You will agree that managing your liabilities is just as important as managing your investments. This week we discuss how you can avoid taking on more debt than you can comfortably manage. Specifically, we discuss measures that you should take before assuming large liabilities to moderate the stress such repayments can have on your cash flows.

Debt trap?

The largest liability during your working life is the mortgage on your dream house. Typically, this repayment will constitute 40 per cent of your monthly income. Your mortgage liability could increase over time if the general interest rate in the economy increases. This is because banks will typically offer you a floating rate loan on the amount borrowed.

Now, paying 40 per cent of your income every month to meet your liability gives you limited flexibility to improve your current lifestyle and also save for the future. This issue is important, especially if your family has two incomes. Why? A typical two-income family has more expenses than a comparable single-income family. By this we mean that a two-income family that has 4 members will typically have higher monthly expenses than a single-income family with 4 members. Moreover, a two-income family may take on a higher mortgage because it can afford to do so.

Higher liability and more lavish lifestyle may be a cause for concern, especially if there is threat of losing one income. This could happen due to various reasons including family circumstances and bad economic conditions. So, how should you moderate the stress of having to repay your liabilities when your family income reduces?

Stress-testing liability

If your family has two incomes, try to manage your monthly expenses including your liability repayments with single (higher) income! You can save the entire second income and build wealth for future consumption. The accumulated wealth can also be used to pay for liabilities if there is a loss of one income.

We realise that is easier said than done. After all, with two incomes comes the associated lifestyle and higher living expenses.
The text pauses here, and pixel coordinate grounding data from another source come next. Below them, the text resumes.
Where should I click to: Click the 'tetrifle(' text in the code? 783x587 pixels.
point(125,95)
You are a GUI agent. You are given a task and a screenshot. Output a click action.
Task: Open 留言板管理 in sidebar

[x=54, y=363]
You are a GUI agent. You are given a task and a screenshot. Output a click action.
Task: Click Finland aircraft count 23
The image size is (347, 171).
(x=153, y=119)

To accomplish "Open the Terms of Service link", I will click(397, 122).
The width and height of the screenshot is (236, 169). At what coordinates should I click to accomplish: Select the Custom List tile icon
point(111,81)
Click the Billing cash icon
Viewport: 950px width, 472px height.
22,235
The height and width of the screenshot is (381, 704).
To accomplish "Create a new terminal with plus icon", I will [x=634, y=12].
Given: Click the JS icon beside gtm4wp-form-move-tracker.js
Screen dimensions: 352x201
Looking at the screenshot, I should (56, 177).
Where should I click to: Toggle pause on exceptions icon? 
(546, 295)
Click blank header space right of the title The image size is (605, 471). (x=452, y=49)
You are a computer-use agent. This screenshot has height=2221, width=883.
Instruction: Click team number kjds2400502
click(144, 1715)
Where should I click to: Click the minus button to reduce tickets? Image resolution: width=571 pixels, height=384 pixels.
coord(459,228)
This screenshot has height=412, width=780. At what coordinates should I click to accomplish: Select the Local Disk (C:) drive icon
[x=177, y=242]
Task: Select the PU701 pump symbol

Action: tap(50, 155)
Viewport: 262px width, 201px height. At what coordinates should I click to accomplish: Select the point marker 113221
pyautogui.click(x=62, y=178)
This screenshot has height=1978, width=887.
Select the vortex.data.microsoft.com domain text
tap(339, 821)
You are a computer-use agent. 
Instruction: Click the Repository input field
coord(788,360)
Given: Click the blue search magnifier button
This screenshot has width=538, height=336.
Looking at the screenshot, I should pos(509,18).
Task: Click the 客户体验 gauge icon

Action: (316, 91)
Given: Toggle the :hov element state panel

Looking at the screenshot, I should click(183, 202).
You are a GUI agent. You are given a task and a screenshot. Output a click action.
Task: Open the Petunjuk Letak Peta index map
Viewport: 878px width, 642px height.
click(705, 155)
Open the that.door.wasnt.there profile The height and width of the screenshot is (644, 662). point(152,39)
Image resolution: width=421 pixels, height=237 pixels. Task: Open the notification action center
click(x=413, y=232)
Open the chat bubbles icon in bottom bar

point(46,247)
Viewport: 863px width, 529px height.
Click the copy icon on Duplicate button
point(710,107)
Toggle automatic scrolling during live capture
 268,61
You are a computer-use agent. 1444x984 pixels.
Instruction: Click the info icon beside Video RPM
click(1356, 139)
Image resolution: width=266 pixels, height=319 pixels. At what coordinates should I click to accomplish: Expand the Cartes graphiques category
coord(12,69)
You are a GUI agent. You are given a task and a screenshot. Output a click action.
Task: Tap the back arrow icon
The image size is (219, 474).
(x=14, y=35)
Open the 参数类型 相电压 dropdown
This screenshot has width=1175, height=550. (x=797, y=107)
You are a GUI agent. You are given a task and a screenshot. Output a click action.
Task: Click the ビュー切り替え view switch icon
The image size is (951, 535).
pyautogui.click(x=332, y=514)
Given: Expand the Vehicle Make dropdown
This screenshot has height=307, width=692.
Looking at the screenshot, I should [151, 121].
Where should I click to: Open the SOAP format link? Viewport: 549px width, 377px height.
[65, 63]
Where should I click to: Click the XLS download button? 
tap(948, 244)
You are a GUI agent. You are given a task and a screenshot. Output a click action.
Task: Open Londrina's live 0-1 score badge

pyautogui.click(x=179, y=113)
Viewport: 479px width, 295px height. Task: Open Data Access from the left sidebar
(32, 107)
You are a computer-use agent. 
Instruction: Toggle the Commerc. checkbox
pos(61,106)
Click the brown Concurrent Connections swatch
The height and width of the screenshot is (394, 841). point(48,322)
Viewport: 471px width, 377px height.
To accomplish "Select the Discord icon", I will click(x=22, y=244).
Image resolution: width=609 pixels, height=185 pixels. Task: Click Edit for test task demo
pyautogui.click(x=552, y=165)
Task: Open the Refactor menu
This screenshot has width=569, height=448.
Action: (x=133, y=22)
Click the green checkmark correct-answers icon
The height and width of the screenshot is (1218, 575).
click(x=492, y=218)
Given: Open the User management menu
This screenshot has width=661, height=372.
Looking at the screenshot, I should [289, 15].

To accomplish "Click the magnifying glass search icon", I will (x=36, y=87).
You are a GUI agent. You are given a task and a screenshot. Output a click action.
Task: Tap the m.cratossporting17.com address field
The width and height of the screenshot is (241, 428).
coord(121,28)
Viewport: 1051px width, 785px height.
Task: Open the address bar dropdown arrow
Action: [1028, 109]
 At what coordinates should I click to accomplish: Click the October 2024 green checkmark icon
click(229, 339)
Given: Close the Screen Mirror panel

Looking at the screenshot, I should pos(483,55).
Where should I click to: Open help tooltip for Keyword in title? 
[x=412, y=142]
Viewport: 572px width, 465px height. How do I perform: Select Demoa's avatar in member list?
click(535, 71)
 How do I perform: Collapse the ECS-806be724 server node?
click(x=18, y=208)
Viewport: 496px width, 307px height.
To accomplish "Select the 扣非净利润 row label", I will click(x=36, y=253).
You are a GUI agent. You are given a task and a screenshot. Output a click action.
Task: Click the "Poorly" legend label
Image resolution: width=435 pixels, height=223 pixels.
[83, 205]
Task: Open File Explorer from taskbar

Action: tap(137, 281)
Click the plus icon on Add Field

A more realistic alternative would be to manage your monthly living expenses including mortgage repayments with the higher income and not more than 50 per cent of the second income. Let us define this cash flow as the “available income” for monthly spending. If your family has single income, try to manage all your debt repayments within 40 per cent of your monthly income.

You should stress-test your available income before you assume a large liability.

This provides you a reality-check on whether you can sustain the liability repayments with minimal stress.

To do this, deposit the intended monthly repayments from your available income into a separate savings account for six months before you actually assume the liability. If you are able to comfortably make the deposits, you should assume the liability. Otherwise, consider scaling down your debt.

Emergency fund

It is important to stress-test your cash flow before you assume large liabilities. You should also include monthly debt repayments as part of your emergency fund.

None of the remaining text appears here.